## Saved data entries

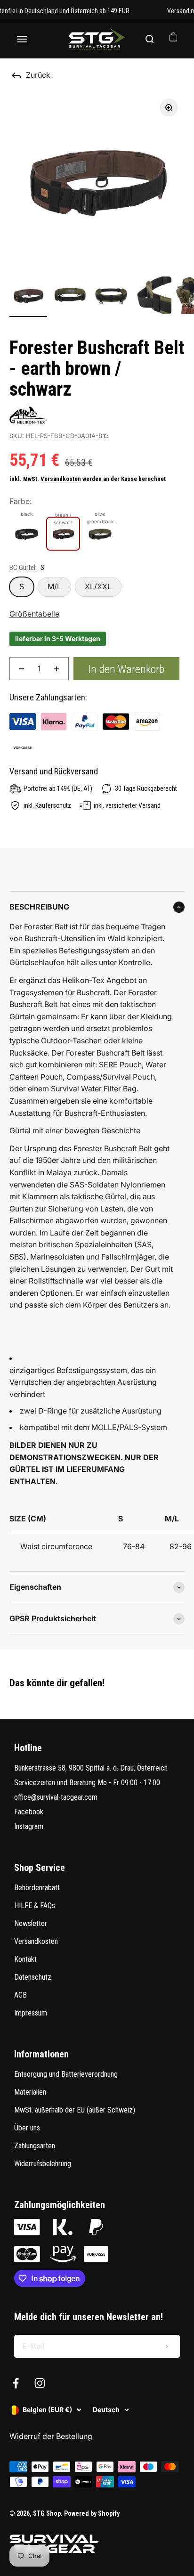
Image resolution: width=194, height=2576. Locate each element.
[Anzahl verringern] (21, 669)
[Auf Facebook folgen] (15, 2383)
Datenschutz (32, 1977)
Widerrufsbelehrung (42, 2163)
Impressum (30, 2012)
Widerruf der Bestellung (50, 2436)
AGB (20, 1995)
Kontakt (25, 1959)
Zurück (38, 75)
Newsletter (30, 1923)
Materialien (30, 2092)
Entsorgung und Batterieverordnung (66, 2074)
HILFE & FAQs (34, 1905)
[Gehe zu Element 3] (111, 296)
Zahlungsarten (34, 2145)
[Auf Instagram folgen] (39, 2383)
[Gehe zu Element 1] (28, 296)
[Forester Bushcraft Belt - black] (26, 534)
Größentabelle (34, 613)
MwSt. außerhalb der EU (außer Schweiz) (74, 2109)
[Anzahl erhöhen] (56, 669)
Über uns (27, 2127)
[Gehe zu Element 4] (152, 296)
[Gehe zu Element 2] (70, 296)
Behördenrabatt (37, 1887)
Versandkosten (60, 478)
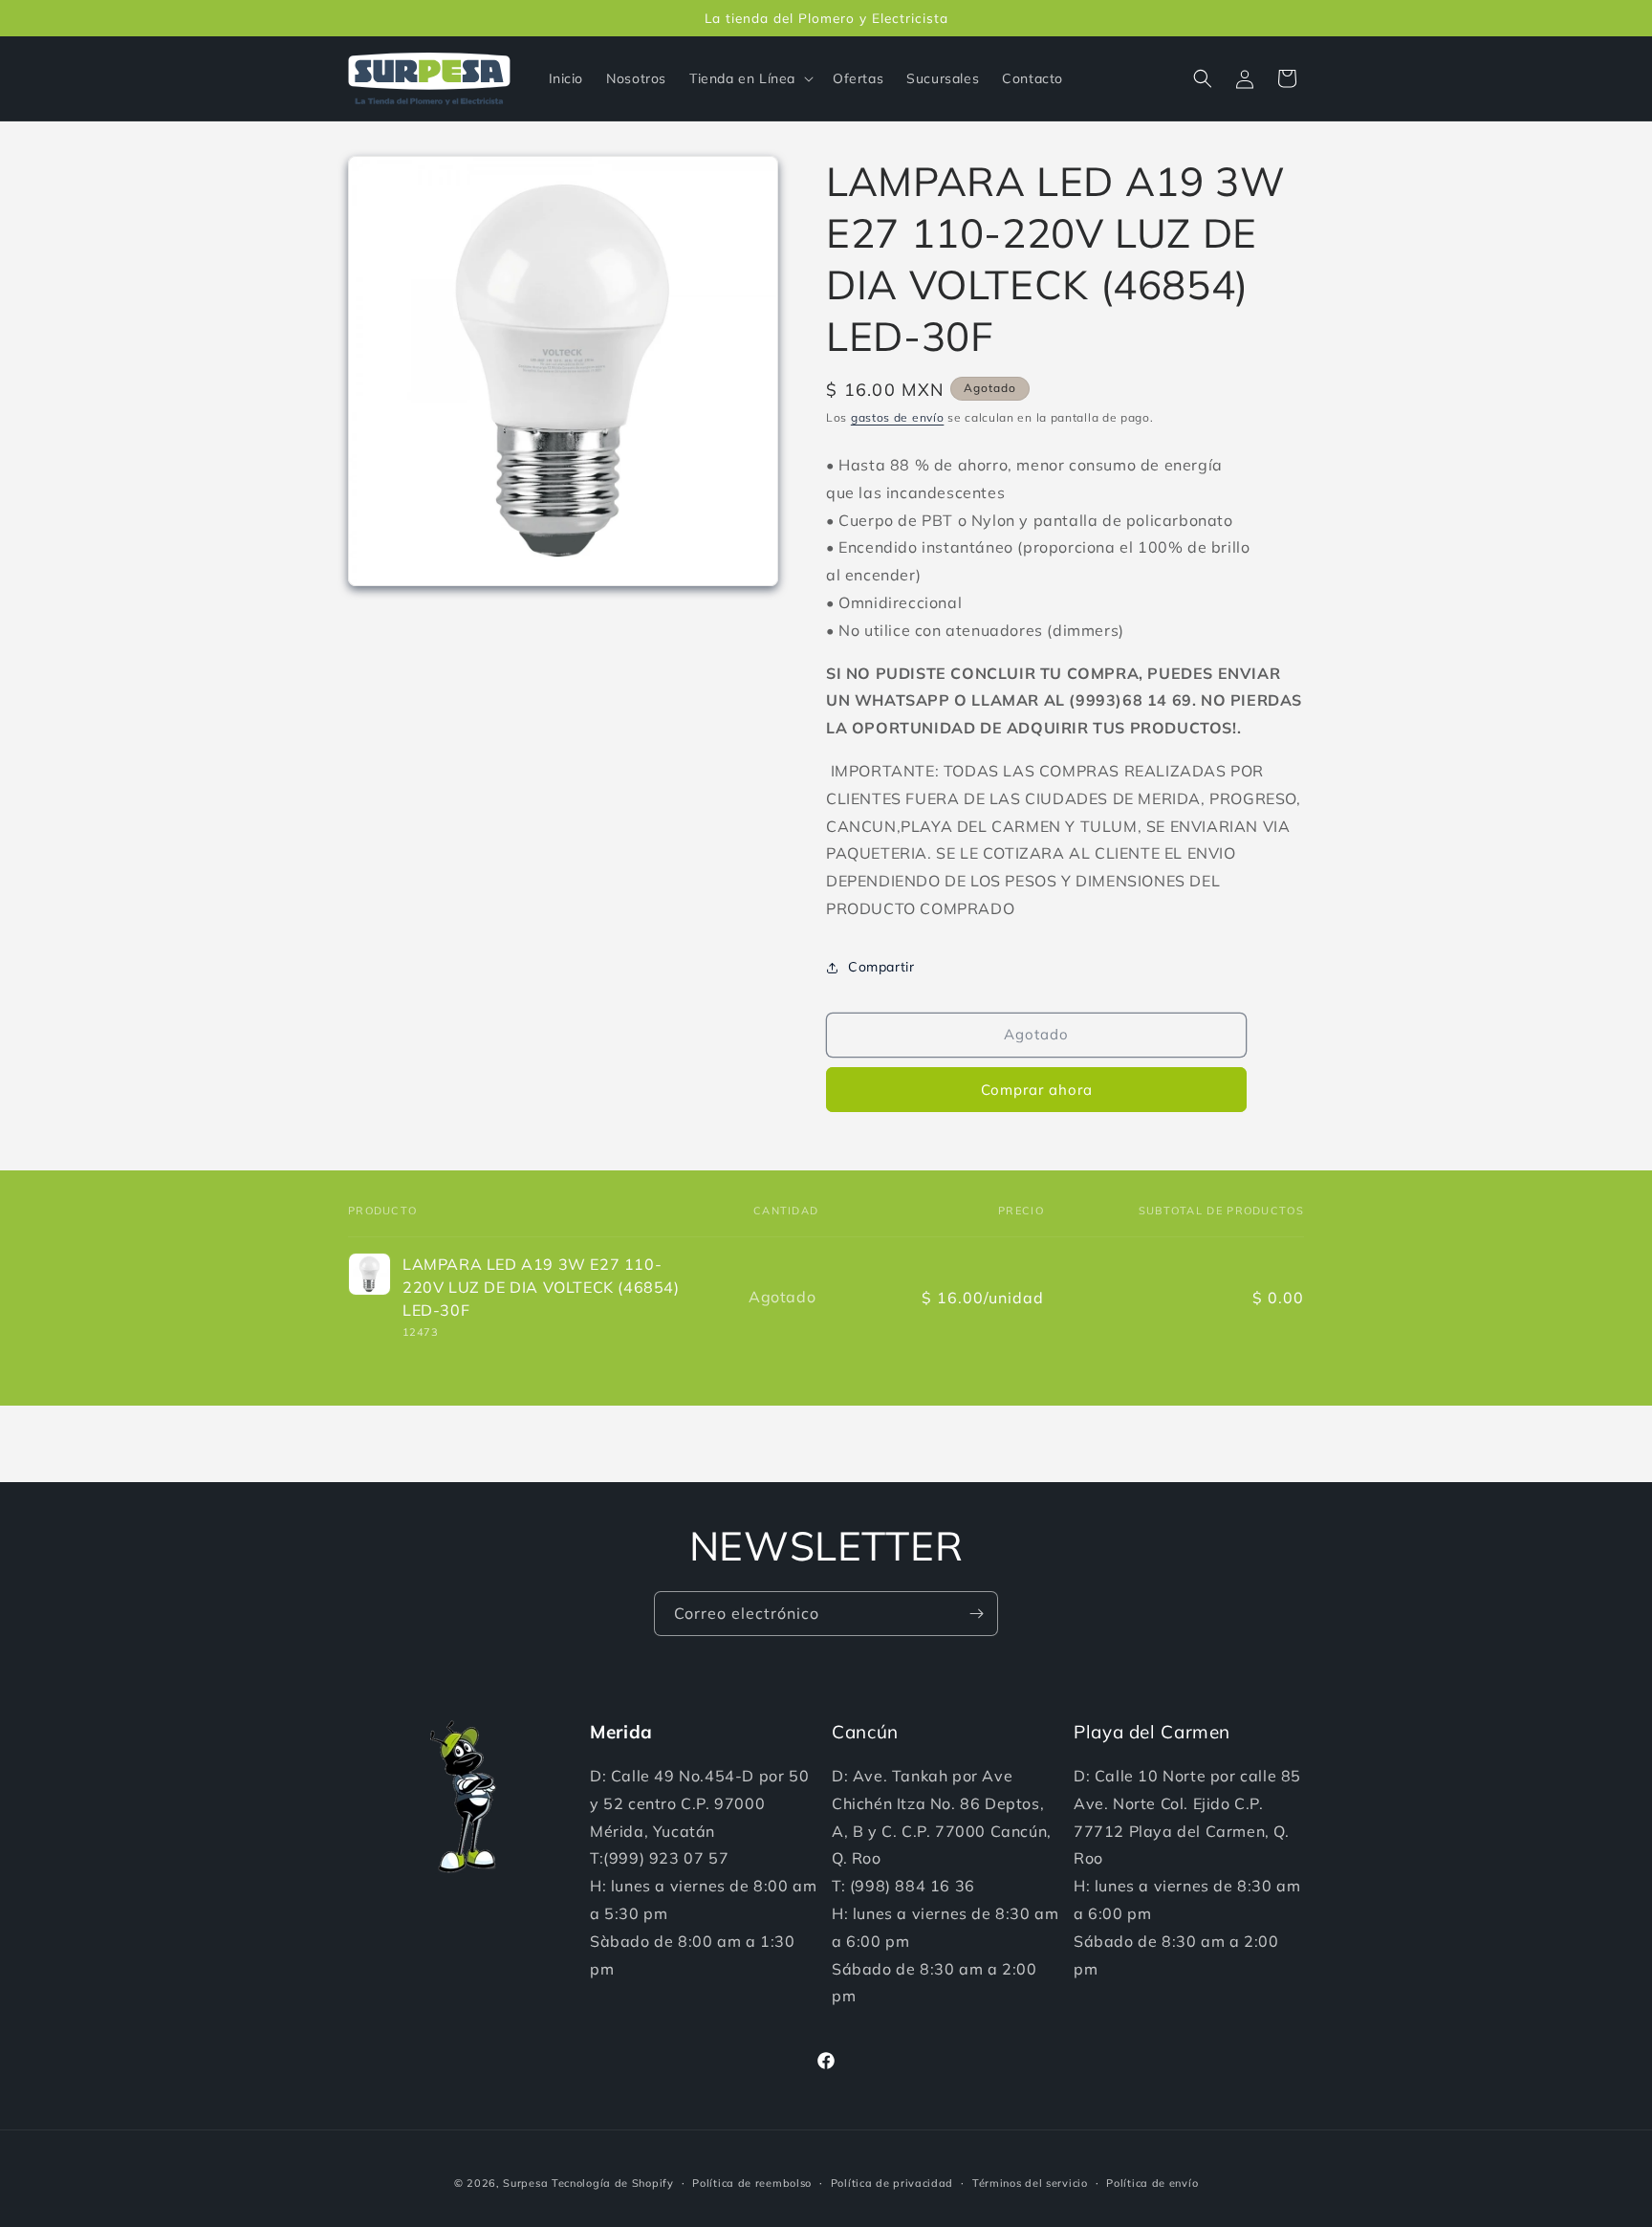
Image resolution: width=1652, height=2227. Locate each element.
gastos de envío (898, 417)
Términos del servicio (1030, 2182)
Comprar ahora (1037, 1090)
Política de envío (1152, 2182)
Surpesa (525, 2183)
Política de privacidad (892, 2182)
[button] (749, 78)
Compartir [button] (881, 966)
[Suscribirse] (976, 1613)
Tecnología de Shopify (613, 2183)
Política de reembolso (752, 2182)
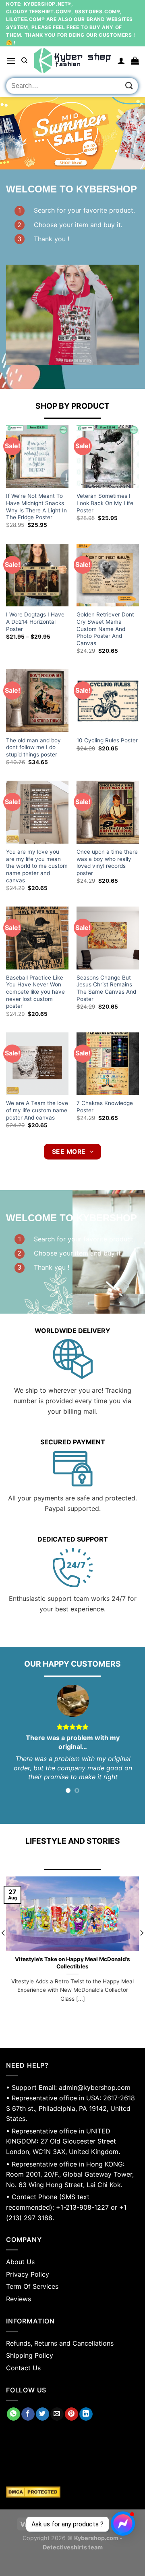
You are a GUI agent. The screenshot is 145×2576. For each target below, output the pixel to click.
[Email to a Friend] (57, 2414)
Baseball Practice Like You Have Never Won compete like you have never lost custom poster (35, 991)
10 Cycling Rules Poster (107, 740)
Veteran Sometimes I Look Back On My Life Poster (105, 503)
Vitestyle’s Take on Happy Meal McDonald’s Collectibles (72, 1963)
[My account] (121, 60)
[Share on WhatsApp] (13, 2414)
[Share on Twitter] (42, 2414)
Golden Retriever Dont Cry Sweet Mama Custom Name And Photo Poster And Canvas (105, 628)
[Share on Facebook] (28, 2414)
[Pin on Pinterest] (71, 2414)
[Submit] (129, 86)
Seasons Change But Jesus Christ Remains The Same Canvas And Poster (106, 988)
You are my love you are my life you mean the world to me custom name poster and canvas (37, 866)
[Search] (24, 60)
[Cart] (135, 60)
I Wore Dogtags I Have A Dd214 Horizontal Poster (35, 621)
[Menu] (11, 61)
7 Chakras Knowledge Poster (105, 1107)
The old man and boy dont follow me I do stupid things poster (33, 747)
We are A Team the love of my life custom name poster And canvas (37, 1110)
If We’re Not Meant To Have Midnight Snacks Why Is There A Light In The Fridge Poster (36, 506)
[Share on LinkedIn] (86, 2414)
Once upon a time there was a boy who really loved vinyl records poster (107, 862)
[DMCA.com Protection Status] (72, 2492)
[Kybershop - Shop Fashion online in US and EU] (72, 60)
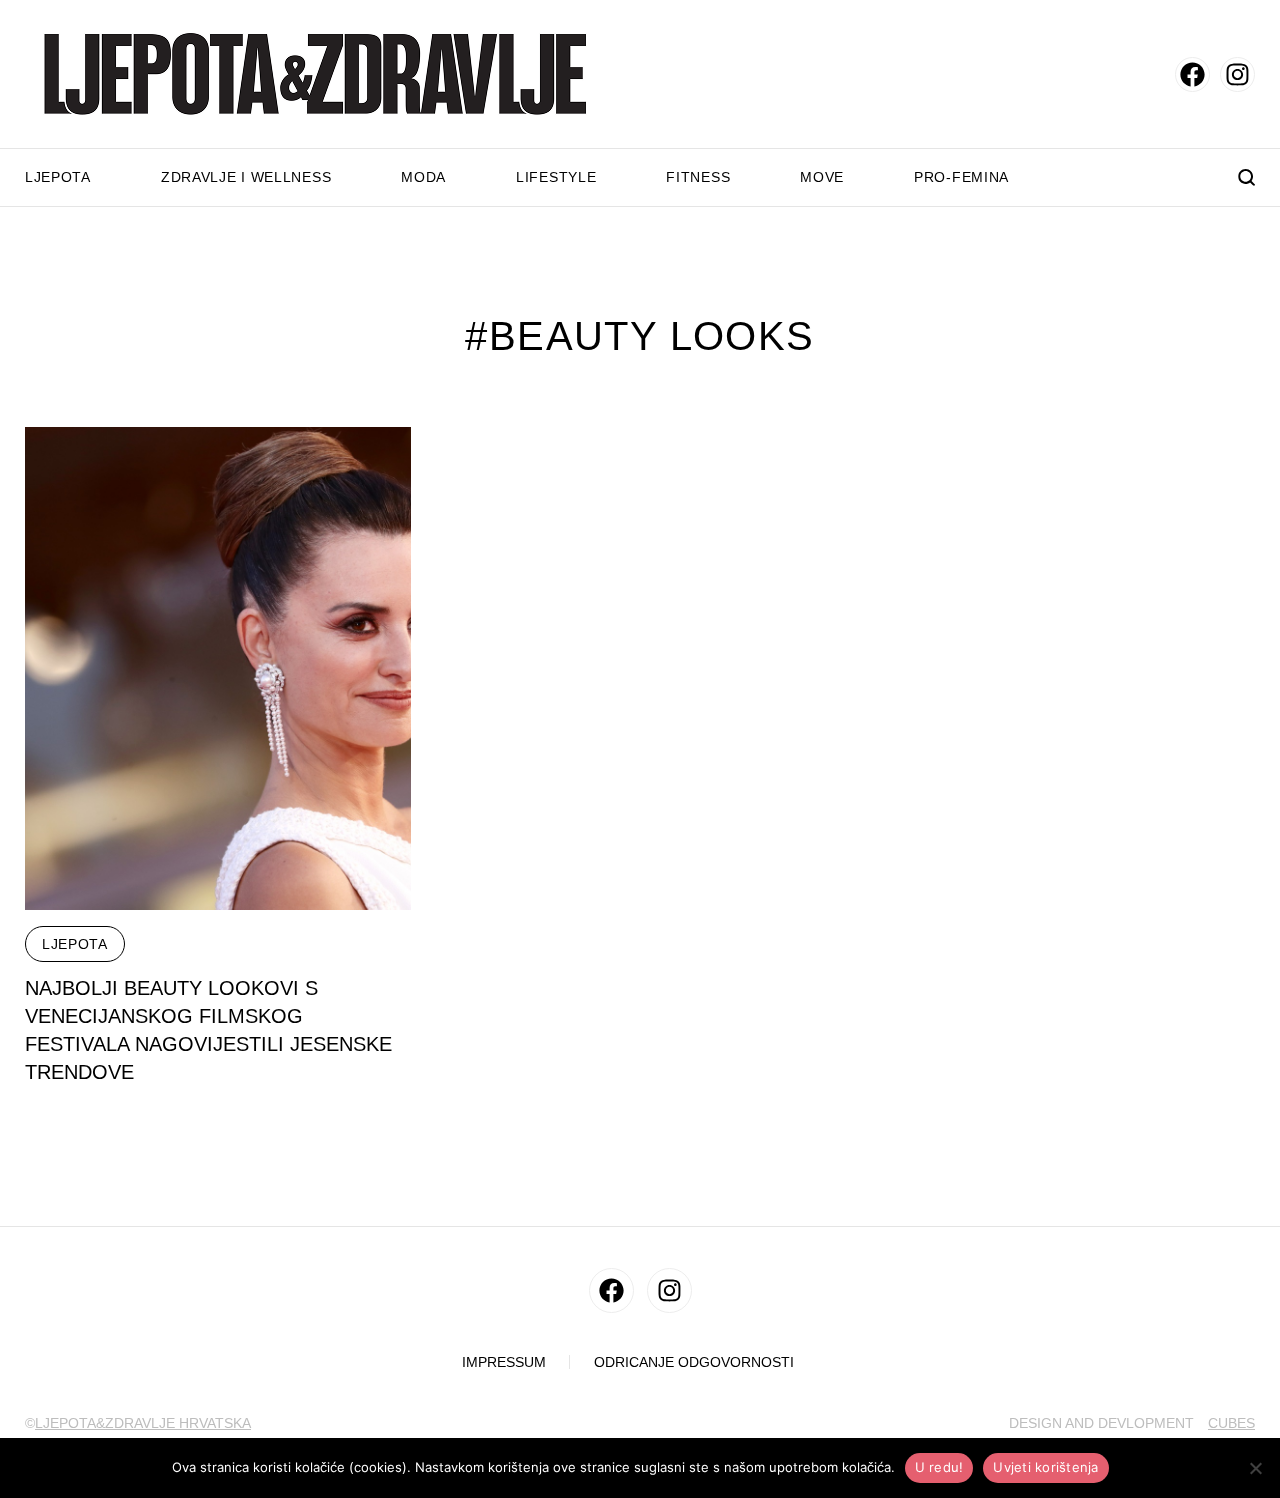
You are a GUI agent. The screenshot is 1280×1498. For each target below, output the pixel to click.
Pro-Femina (961, 177)
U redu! (939, 1467)
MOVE (822, 177)
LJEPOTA (75, 944)
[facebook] (1192, 74)
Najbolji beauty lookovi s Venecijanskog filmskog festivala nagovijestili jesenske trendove (208, 1030)
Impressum (504, 1362)
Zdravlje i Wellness (246, 177)
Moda (423, 177)
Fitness (698, 177)
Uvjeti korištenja (1045, 1467)
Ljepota (58, 177)
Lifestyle (556, 177)
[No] (1255, 1468)
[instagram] (1237, 74)
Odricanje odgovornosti (694, 1362)
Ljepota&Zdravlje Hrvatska (143, 1423)
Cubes (1231, 1423)
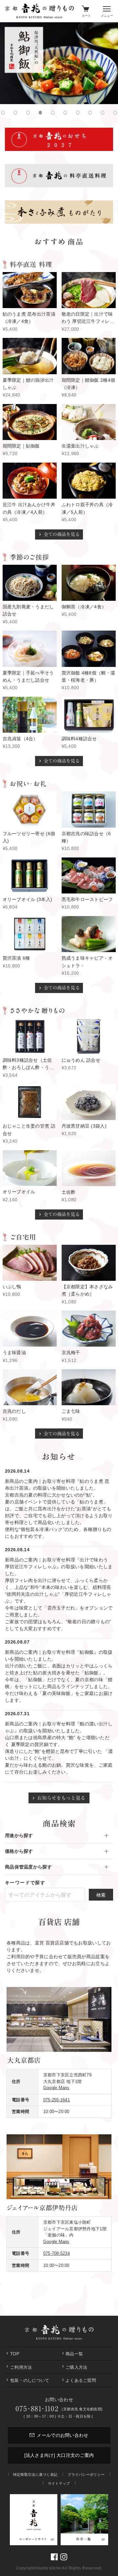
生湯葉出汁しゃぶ (80, 446)
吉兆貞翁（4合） (20, 738)
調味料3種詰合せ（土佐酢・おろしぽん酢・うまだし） (28, 1067)
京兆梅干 (71, 1352)
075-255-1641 (56, 2099)
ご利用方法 (21, 2367)
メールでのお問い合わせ (62, 2435)
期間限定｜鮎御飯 (21, 446)
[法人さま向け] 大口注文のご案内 (59, 2455)
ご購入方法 (76, 2367)
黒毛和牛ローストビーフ (87, 899)
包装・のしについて (29, 2380)
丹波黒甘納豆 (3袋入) (84, 1126)
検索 (101, 1894)
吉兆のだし (14, 1411)
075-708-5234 (56, 2253)
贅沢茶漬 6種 (16, 958)
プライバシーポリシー (86, 2474)
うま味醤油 (14, 1352)
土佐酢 (69, 1192)
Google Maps (56, 2087)
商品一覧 (74, 2353)
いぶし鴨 (12, 1286)
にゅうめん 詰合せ (81, 1060)
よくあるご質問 (81, 2380)
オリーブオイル (19, 1191)
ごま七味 (71, 1411)
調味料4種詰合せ (79, 738)
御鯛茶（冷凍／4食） (84, 606)
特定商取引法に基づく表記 (35, 2474)
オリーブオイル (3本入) (27, 899)
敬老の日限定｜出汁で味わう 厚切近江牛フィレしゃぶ (88, 321)
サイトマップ (59, 2483)
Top (14, 2353)
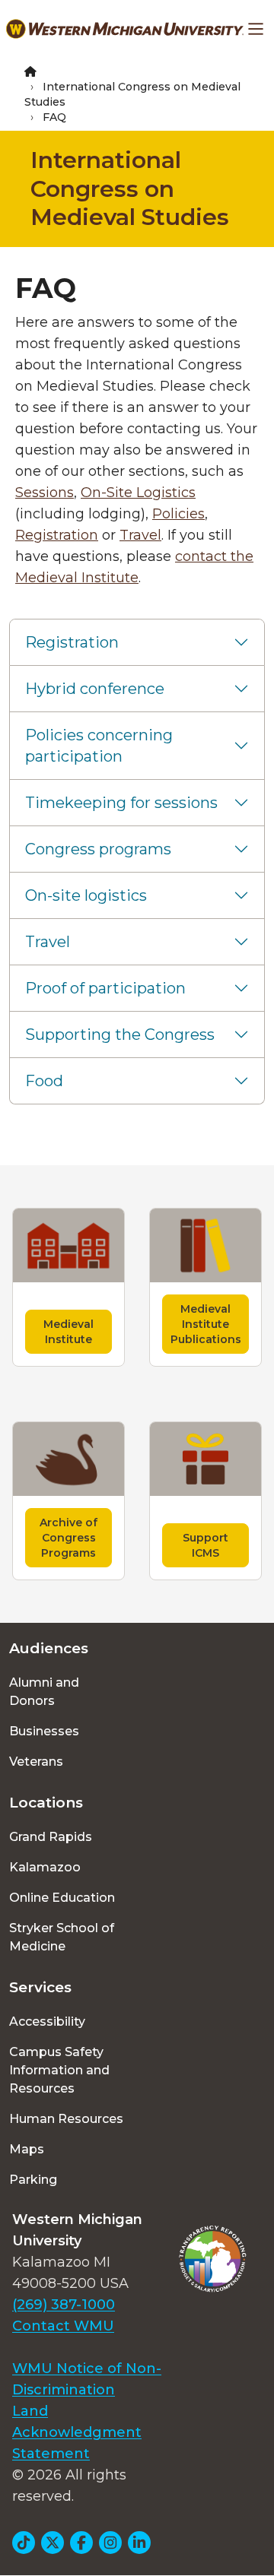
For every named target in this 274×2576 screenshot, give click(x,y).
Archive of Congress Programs (68, 1538)
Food (44, 1081)
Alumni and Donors (44, 1691)
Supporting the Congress (120, 1034)
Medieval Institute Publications (205, 1324)
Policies (178, 513)
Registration (56, 535)
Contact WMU (63, 2326)
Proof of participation (105, 988)
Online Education (62, 1897)
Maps (26, 2149)
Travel (140, 535)
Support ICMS (205, 1545)
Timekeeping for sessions (121, 803)
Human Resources (66, 2119)
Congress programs (98, 849)
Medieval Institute (68, 1331)
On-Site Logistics (138, 492)
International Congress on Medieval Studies (129, 188)
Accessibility (47, 2021)
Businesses (44, 1731)
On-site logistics (86, 895)
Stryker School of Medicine (61, 1937)
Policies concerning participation (99, 745)
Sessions (44, 492)
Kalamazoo (45, 1867)
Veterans (36, 1761)
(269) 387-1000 (63, 2304)
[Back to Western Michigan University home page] (125, 29)
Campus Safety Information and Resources (59, 2070)
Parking (33, 2179)
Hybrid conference (94, 689)
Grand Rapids (50, 1837)
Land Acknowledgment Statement (77, 2432)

## TASK STATEMENT
Look through the records above for the string "Zdravlje", then copy every line that has it.

## RESPONSE TO THIS TASK
Zdravlje i Wellness (246, 177)
Ljepota&Zdravlje Hrvatska (143, 1423)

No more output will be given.